▶ Document passage
/---
A scapho-lunate ligament repair is performed through an open incision. The scapho-lunate ligament is repaired back to the bone with a small anchor, which is looks a lot like the head of a harpoon. It sticks into the bone and has stitches on it that hold the ligament back down against the bone. The scapho-lunate ligament repair is protected by an absorbable screw between the scaphoid and the lunate. The screw absorbs over time. This eventually causes it break, with a disconcerting, but harmless, ‘pop’ a few months after surgery. However, by the time it breaks it has already stabilized the scaphoid and lunate together enough that the ligament has healed, if it’s going to heal.
If there is no acute injury, or it’s been over 3 months following an injury, a scapho-lunate ligament repair will probably fail. As a failed scapho-lunate ligament repair can lead to permanent stiffness, it’s not a surgery that I recommend if the odds of success are poor. In this situation, which is the most common situation, if the symptoms are too much to live with reconstruction can be considered. I also prefer reconstructions rather than scapho-lunate ligament repair in patients between the ages of 40-60 years, as stiffness following scapho-lunate ligament repair becomes more common in patients over 40. Reconstruction techniques stabilize the scaphoid by other methods than scapho-lunate ligament repair. There are many different reconstruction techniques described in the hand literature. The reason that so many techniques have been described is that none of them work predictably. Again, there is at least a 20% failure rate with any treatment of scapho-lunate ligament injury.
My own personal philosophy when all treatments have a significant failure rate is to perform techniques with higher success rates that also have low complication rates. At the current time, until better reconstructive options come along, there are two techniques that I prefer. Both involve using tendons to substitute for the loss of the scapho-lunate ligament. One of the techniques is a little less surgery, and one is a little more surgery. Both are performed on an outpatient basis.
The lesser surgery involves moving one of the wrist’s extensor tendons (the extensor carpi radialis longus, or ECRL) to the scaphoid to stabilize the scaphoid during wrist motion. It is simple and quick. Following surgery a cast is worn for 4 weeks and then hand therapy is started to regain wrist motion. I prefer the ECRL transfer for lesser degrees of scapho-lunate ligament instability in patients whom wish to avoid significant stiffness; older patients, for example.
The bigger surgery is called a ‘modified Brunelli reconstruction’. This involves taking roughly 1/3 of the flexor carpi radialis (FCR) tendon and pulling it through a hole created in the scaphoid. This is then pulled over the scaphoid and lunate bones and tied down with an anchor to reconstruct a tether between the scaphoid. A pin is placed to hold the scaphoid in position and a short arm cast is used for 4-6 weeks, depending on how bad the instability is.
If the patient is 55-60 years or older, it may be better to just remove the scaphoid and perform a lunocapitate fusion, as detailed in the ‘Wrist Arthritis’ section of the website. This outpatient procedure involves a cast for 6 weeks and provides motion similar to what an older patient could expect from a scapho-lunate ligament reconstruction.
I know that’s a lot of information, but scapho-lunate ligament injuries are a complex topic that is still without a predictable solution. We have some good surgeries available, if needed, but no great surgeries as of yet. However, if realistic goals are understood, most patients are quite happy with their surgical treatments.
\---
▶ Problems to solve
A - In the wrist surgery passage, how long is a cast worn after the ECRL transfer?
B - Retype the wrist surgery passage starting at "The lesser surgery" and ending at "patients, for example.".
The items have nothing to do with the wrist surgery passage.

▶ Recorded information
/---
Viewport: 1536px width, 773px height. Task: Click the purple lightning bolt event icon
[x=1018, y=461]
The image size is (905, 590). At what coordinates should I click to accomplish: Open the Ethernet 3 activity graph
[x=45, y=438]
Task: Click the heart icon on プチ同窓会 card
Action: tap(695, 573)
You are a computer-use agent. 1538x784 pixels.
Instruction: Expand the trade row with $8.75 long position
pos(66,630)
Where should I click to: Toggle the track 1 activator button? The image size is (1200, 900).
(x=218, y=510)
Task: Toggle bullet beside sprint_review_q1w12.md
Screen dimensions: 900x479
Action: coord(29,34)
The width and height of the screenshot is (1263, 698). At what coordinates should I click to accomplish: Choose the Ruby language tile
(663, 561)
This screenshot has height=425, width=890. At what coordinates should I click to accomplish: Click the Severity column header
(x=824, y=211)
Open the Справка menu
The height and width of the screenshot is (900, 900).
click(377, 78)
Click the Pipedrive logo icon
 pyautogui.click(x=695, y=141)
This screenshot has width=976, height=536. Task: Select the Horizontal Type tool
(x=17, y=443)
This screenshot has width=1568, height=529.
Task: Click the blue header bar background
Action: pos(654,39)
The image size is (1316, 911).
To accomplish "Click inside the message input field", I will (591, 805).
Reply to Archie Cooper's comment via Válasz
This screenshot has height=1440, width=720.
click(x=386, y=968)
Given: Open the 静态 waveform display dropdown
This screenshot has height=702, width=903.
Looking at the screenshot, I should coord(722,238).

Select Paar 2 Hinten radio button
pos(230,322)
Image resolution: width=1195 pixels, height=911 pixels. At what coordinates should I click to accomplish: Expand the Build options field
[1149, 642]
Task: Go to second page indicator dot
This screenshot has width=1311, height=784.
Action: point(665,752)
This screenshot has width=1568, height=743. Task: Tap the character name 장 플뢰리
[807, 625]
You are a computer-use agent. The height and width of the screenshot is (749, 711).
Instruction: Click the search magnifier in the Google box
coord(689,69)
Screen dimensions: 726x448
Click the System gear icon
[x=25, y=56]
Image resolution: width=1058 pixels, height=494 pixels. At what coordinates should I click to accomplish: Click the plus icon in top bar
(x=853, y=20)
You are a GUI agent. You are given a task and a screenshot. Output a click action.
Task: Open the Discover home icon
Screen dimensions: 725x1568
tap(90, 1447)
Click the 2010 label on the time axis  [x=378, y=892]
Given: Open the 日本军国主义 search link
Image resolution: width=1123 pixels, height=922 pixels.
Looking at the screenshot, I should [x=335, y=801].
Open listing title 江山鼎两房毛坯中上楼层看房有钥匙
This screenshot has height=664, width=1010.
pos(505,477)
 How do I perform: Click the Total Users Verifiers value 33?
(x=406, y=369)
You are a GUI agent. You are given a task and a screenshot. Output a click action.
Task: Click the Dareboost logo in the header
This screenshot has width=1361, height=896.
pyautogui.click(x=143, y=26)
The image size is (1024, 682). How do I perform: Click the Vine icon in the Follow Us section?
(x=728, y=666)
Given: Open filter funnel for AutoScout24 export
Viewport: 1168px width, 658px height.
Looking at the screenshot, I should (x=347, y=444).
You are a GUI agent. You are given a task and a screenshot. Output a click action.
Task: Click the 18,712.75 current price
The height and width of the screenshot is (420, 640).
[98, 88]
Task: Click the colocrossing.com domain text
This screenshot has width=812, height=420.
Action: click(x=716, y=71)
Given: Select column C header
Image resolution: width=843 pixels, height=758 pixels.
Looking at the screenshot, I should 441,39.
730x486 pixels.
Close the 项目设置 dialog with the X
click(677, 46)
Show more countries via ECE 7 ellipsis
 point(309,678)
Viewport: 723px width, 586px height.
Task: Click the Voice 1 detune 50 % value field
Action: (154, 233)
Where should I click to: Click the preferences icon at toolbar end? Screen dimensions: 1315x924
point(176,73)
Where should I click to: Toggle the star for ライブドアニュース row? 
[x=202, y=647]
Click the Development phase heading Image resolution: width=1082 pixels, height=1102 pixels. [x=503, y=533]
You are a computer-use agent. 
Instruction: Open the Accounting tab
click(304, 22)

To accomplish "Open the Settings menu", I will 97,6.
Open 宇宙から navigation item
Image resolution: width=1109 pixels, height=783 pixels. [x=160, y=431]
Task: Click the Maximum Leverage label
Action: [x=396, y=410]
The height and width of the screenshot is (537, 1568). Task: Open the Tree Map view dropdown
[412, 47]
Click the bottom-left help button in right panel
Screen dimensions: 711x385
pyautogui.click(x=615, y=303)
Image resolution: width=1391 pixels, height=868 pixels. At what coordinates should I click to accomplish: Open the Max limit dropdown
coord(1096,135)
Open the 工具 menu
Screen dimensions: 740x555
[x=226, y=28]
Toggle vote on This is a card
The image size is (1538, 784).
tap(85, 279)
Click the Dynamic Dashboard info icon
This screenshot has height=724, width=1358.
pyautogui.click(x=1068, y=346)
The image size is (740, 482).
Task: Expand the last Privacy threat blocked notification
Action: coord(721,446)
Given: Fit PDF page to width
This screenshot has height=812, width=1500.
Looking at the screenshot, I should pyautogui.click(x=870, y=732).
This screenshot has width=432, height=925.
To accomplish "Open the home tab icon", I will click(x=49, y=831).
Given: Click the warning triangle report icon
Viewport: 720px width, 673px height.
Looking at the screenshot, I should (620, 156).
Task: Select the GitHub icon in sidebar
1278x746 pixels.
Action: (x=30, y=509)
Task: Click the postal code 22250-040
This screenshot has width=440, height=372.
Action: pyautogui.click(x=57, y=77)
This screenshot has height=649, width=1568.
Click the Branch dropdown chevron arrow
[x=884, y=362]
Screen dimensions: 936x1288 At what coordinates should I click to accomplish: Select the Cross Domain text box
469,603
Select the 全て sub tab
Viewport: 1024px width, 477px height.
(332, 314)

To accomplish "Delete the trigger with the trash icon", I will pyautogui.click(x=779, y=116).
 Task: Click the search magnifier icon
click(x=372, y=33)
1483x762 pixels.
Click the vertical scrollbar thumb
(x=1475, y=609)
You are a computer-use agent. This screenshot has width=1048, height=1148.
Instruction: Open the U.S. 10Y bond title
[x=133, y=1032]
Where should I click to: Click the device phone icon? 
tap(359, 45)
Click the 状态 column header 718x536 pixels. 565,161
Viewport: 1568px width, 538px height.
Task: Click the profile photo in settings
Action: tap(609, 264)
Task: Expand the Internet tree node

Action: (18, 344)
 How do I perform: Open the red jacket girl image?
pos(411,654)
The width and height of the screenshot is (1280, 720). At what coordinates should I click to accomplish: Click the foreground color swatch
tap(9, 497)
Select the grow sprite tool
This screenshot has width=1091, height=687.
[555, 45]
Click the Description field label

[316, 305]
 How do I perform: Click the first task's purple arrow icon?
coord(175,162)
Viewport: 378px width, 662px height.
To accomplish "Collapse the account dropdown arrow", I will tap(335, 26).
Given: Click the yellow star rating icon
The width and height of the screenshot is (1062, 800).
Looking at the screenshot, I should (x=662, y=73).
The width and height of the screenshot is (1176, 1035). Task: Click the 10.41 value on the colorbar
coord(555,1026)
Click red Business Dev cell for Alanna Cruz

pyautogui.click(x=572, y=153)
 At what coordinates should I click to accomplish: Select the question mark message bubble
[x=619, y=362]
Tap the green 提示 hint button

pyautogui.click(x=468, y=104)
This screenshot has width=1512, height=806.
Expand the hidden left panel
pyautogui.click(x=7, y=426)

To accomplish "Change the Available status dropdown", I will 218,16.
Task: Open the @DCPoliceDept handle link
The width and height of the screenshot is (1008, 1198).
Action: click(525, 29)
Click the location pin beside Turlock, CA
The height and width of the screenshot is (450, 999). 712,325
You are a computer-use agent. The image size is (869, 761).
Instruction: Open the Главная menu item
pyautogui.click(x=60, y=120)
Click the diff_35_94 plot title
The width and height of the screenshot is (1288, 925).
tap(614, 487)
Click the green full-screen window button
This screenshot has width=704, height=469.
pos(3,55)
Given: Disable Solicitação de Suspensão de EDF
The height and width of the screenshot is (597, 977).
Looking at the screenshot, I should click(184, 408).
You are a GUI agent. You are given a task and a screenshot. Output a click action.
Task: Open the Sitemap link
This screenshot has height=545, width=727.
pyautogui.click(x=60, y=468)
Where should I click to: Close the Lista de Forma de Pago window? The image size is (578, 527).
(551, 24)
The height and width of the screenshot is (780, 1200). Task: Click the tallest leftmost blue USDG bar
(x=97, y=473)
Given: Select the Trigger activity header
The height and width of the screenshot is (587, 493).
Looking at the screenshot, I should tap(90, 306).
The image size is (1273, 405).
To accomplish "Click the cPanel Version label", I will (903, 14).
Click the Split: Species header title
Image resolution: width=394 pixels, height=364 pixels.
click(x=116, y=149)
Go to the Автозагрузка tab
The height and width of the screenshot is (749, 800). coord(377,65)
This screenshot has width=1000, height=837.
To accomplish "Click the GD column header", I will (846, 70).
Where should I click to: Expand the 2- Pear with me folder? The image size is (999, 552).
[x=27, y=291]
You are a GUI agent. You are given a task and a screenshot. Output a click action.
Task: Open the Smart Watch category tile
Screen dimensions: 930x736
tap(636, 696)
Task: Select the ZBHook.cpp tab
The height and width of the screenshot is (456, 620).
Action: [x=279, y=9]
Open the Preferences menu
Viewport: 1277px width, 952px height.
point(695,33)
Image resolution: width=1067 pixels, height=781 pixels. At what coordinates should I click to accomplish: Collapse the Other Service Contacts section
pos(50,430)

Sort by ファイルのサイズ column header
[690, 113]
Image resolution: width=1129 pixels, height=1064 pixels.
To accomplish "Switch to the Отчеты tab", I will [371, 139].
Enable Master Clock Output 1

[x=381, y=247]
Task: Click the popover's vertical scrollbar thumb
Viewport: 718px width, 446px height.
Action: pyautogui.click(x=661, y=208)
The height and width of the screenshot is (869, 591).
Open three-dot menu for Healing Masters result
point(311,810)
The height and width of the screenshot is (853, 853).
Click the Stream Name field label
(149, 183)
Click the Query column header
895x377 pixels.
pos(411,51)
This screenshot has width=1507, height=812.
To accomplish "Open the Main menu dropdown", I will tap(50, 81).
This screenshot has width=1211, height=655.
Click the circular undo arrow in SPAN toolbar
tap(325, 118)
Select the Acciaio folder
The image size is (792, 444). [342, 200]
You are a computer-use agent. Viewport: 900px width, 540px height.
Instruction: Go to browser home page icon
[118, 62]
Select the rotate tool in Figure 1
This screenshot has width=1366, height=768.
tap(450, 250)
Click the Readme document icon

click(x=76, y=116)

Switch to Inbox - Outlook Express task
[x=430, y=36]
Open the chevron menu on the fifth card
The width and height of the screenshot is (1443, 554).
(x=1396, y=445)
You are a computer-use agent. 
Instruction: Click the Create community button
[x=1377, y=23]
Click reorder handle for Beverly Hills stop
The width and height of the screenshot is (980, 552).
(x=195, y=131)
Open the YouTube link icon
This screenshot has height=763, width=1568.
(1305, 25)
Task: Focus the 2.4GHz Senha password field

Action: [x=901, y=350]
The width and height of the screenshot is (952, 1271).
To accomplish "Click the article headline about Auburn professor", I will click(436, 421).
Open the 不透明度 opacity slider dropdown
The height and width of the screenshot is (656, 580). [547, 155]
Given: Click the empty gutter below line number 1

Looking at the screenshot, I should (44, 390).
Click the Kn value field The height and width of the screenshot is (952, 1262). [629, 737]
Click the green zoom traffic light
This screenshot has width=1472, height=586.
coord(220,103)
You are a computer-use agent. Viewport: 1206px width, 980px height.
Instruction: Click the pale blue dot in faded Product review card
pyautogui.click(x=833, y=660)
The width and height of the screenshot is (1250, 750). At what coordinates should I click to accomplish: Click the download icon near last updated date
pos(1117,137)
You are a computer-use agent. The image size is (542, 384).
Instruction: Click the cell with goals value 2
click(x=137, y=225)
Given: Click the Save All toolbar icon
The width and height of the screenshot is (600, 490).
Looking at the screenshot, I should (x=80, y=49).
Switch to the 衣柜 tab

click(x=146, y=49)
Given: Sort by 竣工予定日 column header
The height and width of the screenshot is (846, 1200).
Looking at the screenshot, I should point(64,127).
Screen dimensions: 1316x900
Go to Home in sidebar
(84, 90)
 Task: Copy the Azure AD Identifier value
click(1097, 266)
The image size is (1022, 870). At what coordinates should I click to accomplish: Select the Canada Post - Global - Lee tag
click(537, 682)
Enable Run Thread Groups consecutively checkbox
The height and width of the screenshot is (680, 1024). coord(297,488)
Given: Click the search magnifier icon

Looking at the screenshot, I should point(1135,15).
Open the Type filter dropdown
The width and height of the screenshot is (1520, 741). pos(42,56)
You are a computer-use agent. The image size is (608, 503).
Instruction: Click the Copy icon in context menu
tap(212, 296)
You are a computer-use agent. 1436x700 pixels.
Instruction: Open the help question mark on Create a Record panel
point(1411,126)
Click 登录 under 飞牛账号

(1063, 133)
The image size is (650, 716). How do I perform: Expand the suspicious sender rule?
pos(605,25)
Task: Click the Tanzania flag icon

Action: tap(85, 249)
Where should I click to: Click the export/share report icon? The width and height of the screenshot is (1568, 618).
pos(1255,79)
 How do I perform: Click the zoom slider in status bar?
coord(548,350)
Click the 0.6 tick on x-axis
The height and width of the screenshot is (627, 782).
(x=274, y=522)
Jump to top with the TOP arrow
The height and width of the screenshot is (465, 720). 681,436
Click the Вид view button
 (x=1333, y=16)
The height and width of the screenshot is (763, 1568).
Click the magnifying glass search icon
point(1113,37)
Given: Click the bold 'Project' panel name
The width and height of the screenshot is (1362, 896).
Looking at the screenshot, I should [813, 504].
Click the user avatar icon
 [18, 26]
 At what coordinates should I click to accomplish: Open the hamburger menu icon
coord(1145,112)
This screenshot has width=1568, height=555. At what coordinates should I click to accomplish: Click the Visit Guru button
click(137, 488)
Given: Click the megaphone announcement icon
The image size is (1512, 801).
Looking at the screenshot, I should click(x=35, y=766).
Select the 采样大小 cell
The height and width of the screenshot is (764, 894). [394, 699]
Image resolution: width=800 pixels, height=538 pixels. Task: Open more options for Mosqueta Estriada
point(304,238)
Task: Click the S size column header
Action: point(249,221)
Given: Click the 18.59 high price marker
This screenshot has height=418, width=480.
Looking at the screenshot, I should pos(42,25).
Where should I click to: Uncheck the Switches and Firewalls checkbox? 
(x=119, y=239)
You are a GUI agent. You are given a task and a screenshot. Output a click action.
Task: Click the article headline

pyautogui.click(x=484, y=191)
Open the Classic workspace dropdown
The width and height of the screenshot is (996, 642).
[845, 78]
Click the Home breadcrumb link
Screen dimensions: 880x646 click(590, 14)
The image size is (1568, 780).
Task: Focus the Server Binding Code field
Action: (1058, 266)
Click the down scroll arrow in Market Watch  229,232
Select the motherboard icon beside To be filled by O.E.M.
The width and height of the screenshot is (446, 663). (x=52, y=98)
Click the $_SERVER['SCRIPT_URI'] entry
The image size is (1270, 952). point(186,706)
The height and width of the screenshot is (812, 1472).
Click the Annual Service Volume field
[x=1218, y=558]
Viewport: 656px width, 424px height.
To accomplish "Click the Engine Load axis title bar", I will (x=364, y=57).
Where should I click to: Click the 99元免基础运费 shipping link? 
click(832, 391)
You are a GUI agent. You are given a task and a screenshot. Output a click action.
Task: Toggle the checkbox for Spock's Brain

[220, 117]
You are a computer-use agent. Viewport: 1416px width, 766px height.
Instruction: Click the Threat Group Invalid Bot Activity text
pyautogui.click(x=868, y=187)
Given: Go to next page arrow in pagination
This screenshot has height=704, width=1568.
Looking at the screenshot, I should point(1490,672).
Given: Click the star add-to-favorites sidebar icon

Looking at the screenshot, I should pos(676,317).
\---
▶ Responses to the tasks
A - 4 weeks.

B -
The lesser surgery involves moving one of the wrist’s extensor tendons (the extensor carpi radialis longus, or ECRL) to the scaphoid to stabilize the scaphoid during wrist motion. It is simple and quick. Following surgery a cast is worn for 4 weeks and then hand therapy is started to regain wrist motion. I prefer the ECRL transfer for lesser degrees of scapho-lunate ligament instability in patients whom wish to avoid significant stiffness; older patients, for example.